Goodreads summary (because too many emotions to write a synopsis):
Having barely escaped the clutches of the Guard, Sefia and Archer are back on the run, slipping into the safety of the forest to tend to their wounds and plan their next move. Haunted by painful memories, Archer struggles to overcome the trauma of his past with the impressors, whose cruelty plagues him whenever he closes his eyes. But when Sefia and Archer happen upon a crew of impressors in the wilderness, Archer finally finds a way to combat his nightmares: by hunting impressors and freeing the boys they hold captive.
With Sefia’s help, Archer travels across the kingdom of Deliene rescuing boys while she continues to investigate the mysterious Book and secrets it contains. But the more battles they fight, the more fights Archer craves, until his thirst for violence threatens to transform him from the gentle boy Sefia knows to a grim warrior with a cruel destiny. As Sefia begins to unravel the threads that connect Archer’s fate to her parents’ betrayal of the Guard so long ago, she and Archer must figure out a way to subvert the Guard’s plans before they are ensnared in a war that will pit kingdom against kingdom, leaving their future and the safety of the entire world hanging in the balance.

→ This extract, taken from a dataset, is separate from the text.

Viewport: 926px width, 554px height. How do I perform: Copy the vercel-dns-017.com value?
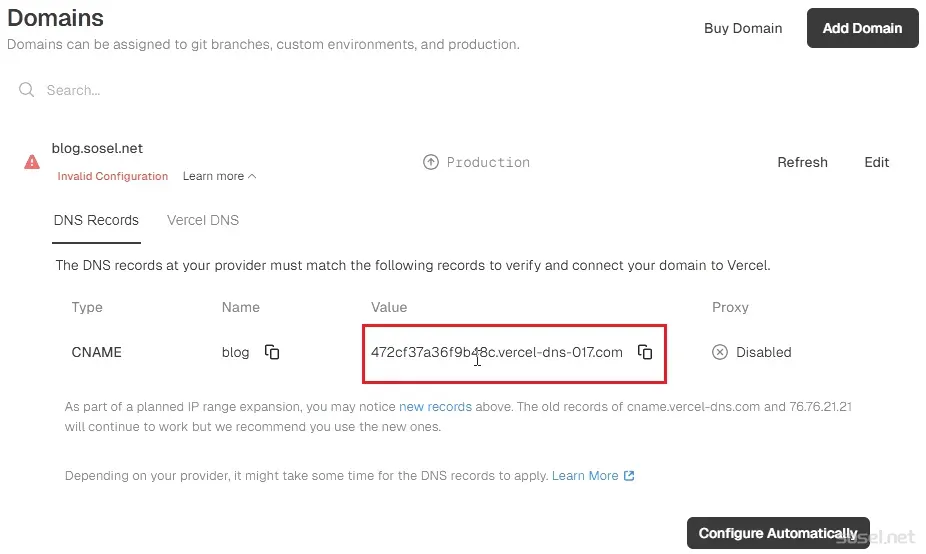645,352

What brings me back to Chee’s books are the characters. Even more so than in The Reader, the characters here are stunning. They are dynamic and retable. The alternating chapters allow us to feel their vulnerability and struggles as our own. How essential is this lingering doubt that we are not worthy? Chee appeals to our inner voices and brings us into the story as they grapple with challenges of worth, identity, and destiny. They are the same characters we love, but even better and richer than before. Reading this story feels like meeting up with old friends, if they were sorcerers and could kill us without even raising a weapon – you have those friends too right?

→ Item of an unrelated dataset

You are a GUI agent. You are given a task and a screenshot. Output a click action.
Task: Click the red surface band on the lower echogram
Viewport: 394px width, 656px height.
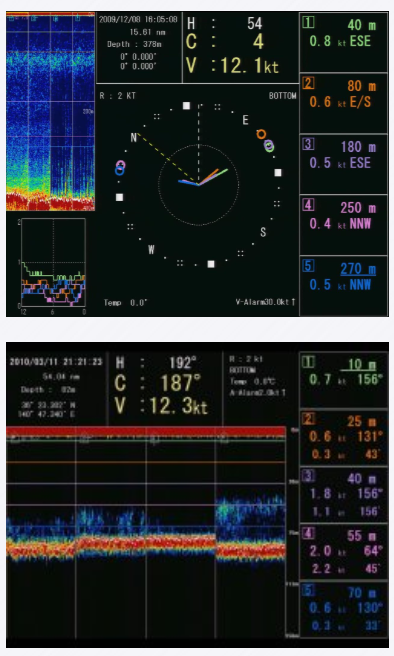coord(146,431)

Back again is the quintessential struggle of remembrance and immortality. Chee is a master storyteller and truly demonstrates the ways stories and names bring us to life, restore our humanity, and remind us of our lives. When our tomorrow is not guaranteed how do we live today? At the same time, Chee further explores the idea of people being turned into weapons by introducing us to more boys who were kidnapped by Impressors. What happens when we are forced to become monsters? When a part of us enjoys the killing? How do we find our way back to the ground and ourselves? There is a darkness in this story that is fascinating to unfold, while at the same time it’s balanced by a blinding light of hopefulness – even as our hearts are dashed to the rocks.

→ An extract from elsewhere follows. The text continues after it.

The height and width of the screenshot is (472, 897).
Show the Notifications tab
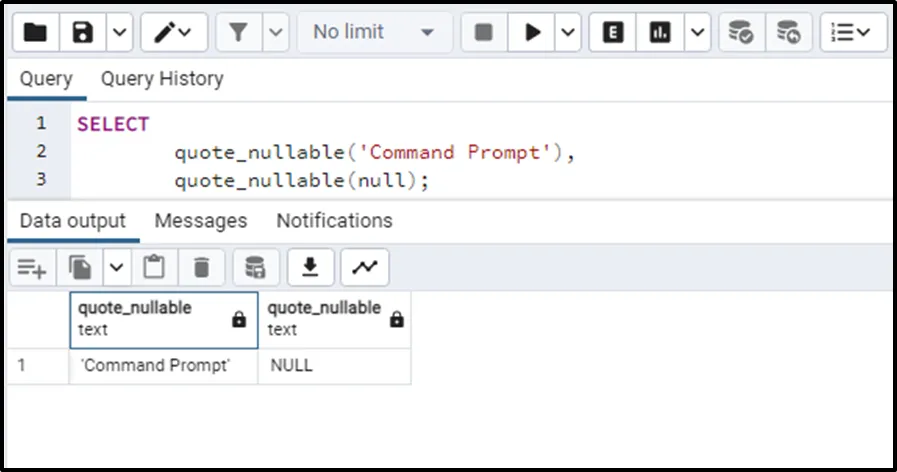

Even more so, the addition of another plotline makes the entire book even more complex and multidimensional. Chee explores all of these themes – worthiness, cruel actions, and our struggle for love – in a myriad of ways that leaves us with a feeling of awe. Every single one of these characters is speaks to you in some way, whether they mirror our own inner demons or the doubts we have about ourselves. They are vulnerable and unique in their own way, carving out little parts of your heart. (This book also features a m/m relationship). The characters come alive underneath our fingertips, the conflicting desire to fight and to love, our feelings of guilt and struggle for atonement, our need for agency, and the firm refusal of fate.
Does all that is written come to pass? It’s a question that has haunted books since the beginning of books – the conflict of fate and free will. How can we influence our future when it seems to exist in the book? These questions and more are asked in The Speaker, the thrilling sequel to The Reader, in ways that leave open ended answers and the promise of more adventure to come. This book tugs at our delicate heart strings and filaments of longing for happy endings, sacrifice, and the power to change fate. We all want to be remember, perhaps immortalized in print, but at the same time have the open waters of the sea, the certainty of fact, and the flexibility of free will.
Disclaimer: I received this book in exchange for an honest review from the Publisher.